Writer: By The Financial District
By The Financial District
2 hours ago
2 min read

Google DeepMind has introduced AlphaGenome Atlas, an artificial intelligence-powered resource containing predictions for the effects of more than 9 billion possible single-letter changes in the human genome.


Google DeepMind's AlphaGenome Atlas provides predicted molecular effects for more than 9 billion possible single-letter changes in the human genome. [Photo: Google DeepMind]
Google DeepMind's AlphaGenome Atlas provides predicted molecular effects for more than 9 billion possible single-letter changes in the human genome. [Photo: Google DeepMind]

DeepMind said the Atlas is a precomputed catalogue of predicted molecular effects for every possible single-nucleotide variant, or single-letter DNA change.

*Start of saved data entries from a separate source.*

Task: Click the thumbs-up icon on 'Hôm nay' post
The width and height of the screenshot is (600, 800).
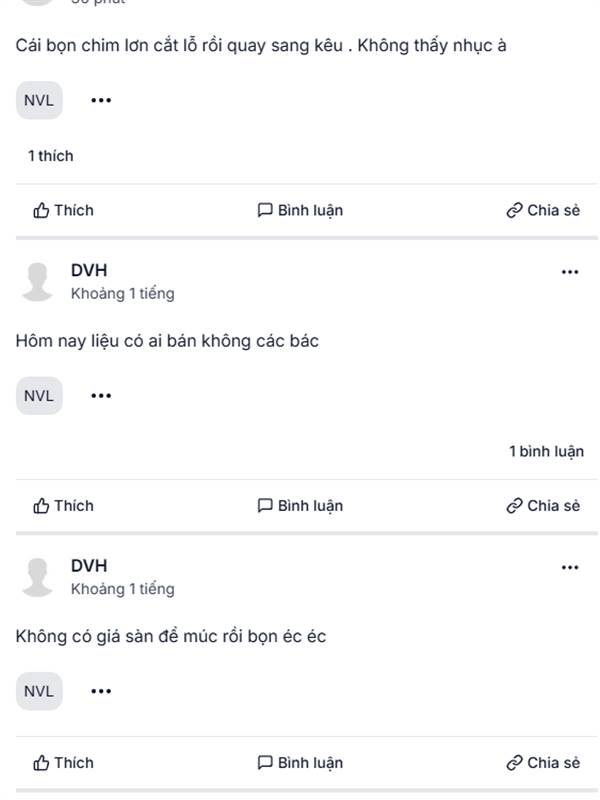Action: click(x=42, y=506)
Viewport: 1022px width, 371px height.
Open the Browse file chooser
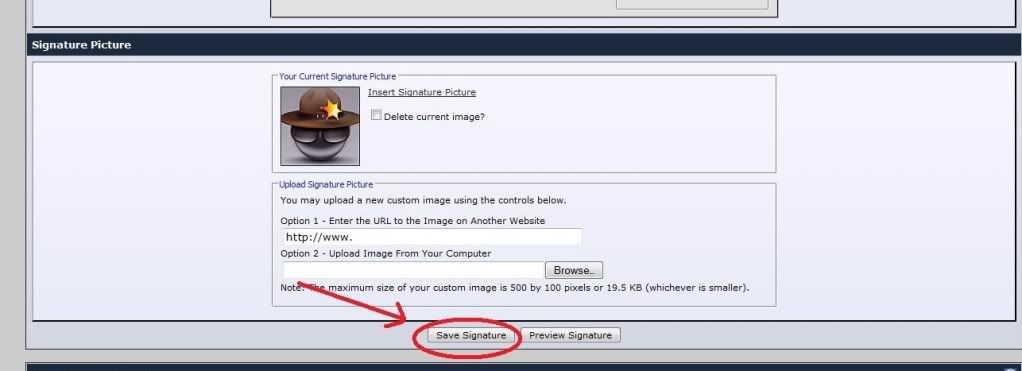pos(574,270)
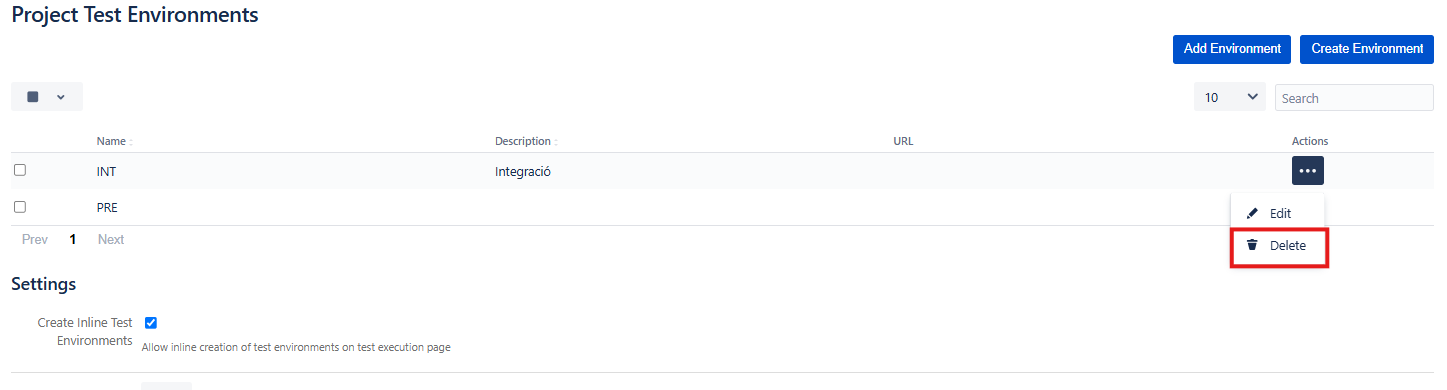Viewport: 1447px width, 390px height.
Task: Select Edit from the actions menu
Action: pyautogui.click(x=1278, y=213)
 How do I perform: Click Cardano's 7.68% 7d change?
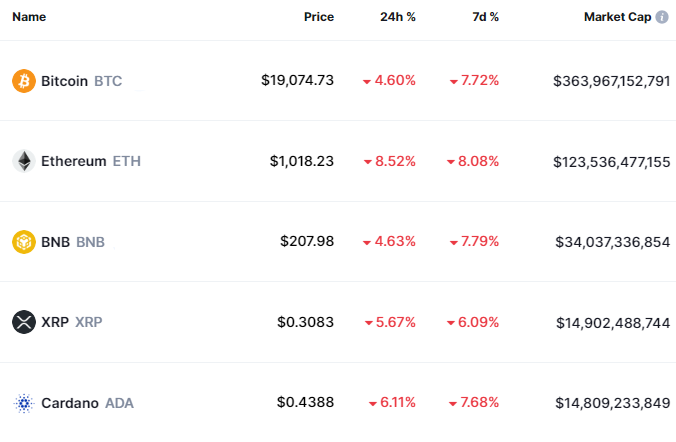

The resource is designed to help researchers investigate how genetic variations may affect processes such as gene expression, RNA splicing and chromatin accessibility.


The Atlas builds on DeepMind's AlphaGenome model, which predicts how genetic variants can affect biological processes.



Rather than requiring researchers to run the model separately for individual variants, the Atlas precomputes predictions across the genome.


DeepMind said the dataset is about 1 petabyte in size and covers more than 9 billion possible single-letter changes.


The company has made the resource available for academic and other non-commercial research through a free online portal. Commercial access is planned through Google Cloud.



The resource also includes an AlphaGenome Variant Impact score designed to help researchers rank variants according to their predicted biological effects.


Pushmeet Kohli, DeepMind's vice president of research and head of its AI for science team, has described the project as part of a broader effort to make the information contained in the human genome more understandable.


The human genome contains about 3 billion DNA base pairs, meaning that there are more than 9 billion possible single-letter substitutions.



Testing each change experimentally would be impractical, making computational predictions potentially valuable for prioritizing variants for further research. However, AlphaGenome Atlas provides predictions, not laboratory confirmation of the biological effects of every mutation.


DeepMind itself describes the Atlas as a baseline and says the predictions will become more comprehensive and precise as its models improve.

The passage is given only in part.